- _EXERCISE PROMPT_:
When you find the line with "GeneratePress (241, 2562)" among the records below, reproduce it and each line after it exactly, ending with the line with "ONU señala preocupación".

--- START ---

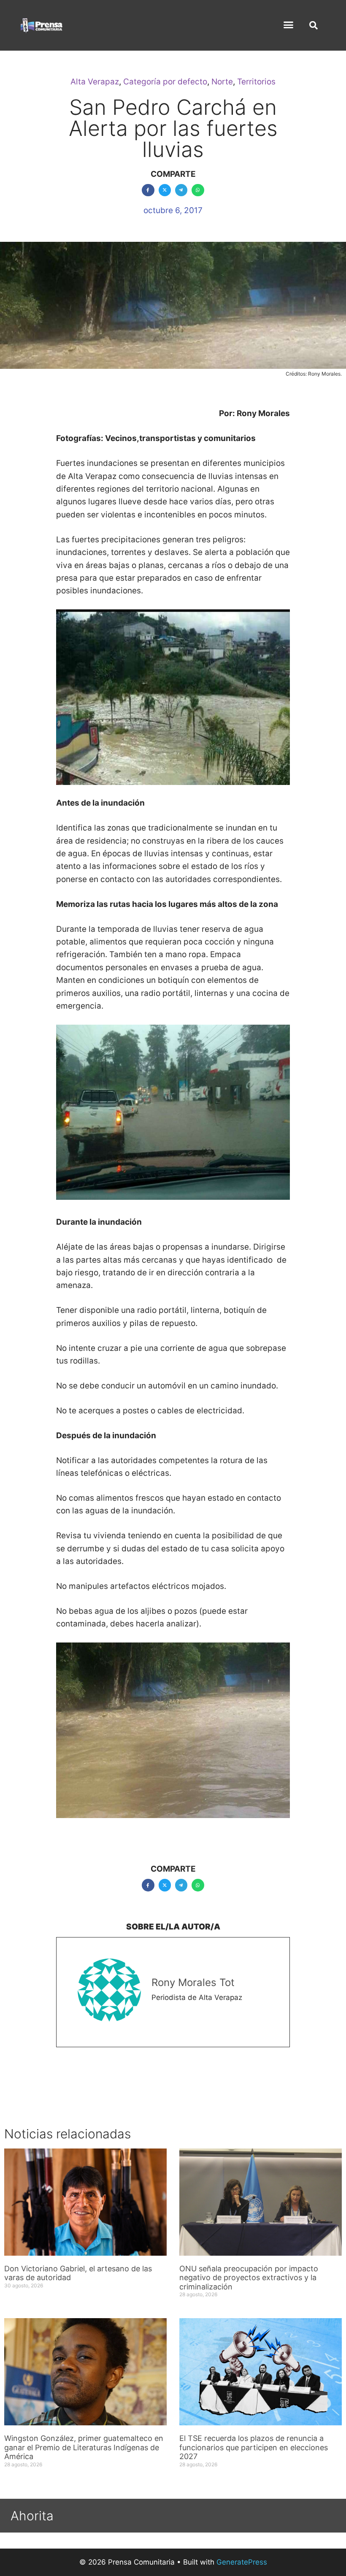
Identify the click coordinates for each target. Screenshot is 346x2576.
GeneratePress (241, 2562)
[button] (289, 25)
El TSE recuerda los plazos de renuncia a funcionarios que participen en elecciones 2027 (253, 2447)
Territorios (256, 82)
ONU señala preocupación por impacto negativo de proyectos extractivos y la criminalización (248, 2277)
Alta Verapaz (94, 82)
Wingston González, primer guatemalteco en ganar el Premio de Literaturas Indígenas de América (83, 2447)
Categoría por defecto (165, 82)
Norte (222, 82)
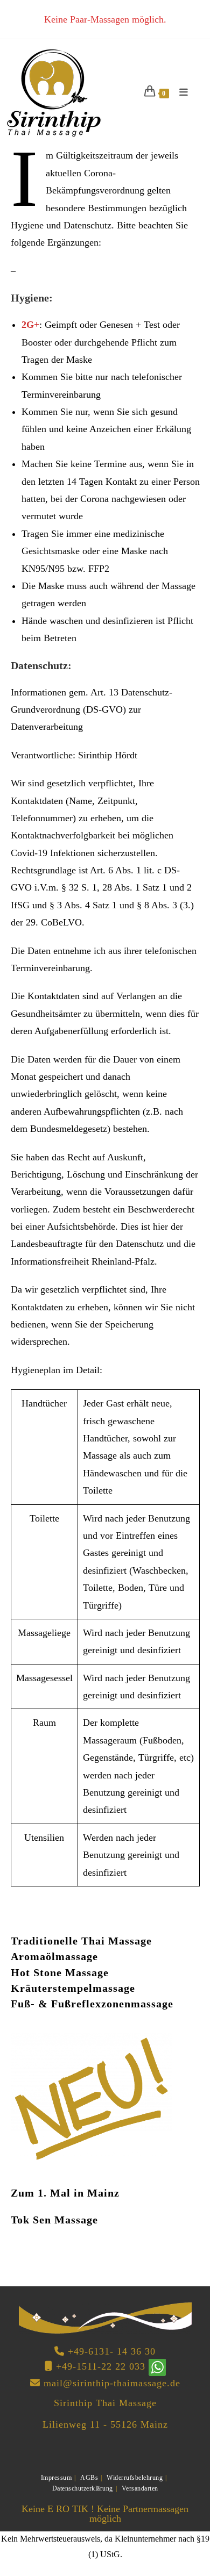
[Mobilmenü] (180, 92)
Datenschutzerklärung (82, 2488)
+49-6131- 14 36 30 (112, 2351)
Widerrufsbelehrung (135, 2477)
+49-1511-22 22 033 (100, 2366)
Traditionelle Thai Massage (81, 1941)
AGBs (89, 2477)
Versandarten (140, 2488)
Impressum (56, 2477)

--- END ---
--- START ---

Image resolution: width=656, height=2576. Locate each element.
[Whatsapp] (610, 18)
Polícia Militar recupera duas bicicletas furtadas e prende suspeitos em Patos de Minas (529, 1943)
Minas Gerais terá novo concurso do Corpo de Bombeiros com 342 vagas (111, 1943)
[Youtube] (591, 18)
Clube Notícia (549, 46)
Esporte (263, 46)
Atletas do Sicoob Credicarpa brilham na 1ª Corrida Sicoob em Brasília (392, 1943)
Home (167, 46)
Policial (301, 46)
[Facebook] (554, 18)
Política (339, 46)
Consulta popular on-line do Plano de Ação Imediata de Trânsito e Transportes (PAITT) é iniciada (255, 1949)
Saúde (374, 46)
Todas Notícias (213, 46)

--- END ---

- _SOLUTION FOR THIS EXERCISE_:
GeneratePress (241, 2562)
[button] (289, 25)
El TSE recuerda los plazos de renuncia a funcionarios que participen en elecciones 2027 (253, 2447)
Territorios (256, 82)
ONU señala preocupación por impacto negativo de proyectos extractivos y la criminalización (248, 2277)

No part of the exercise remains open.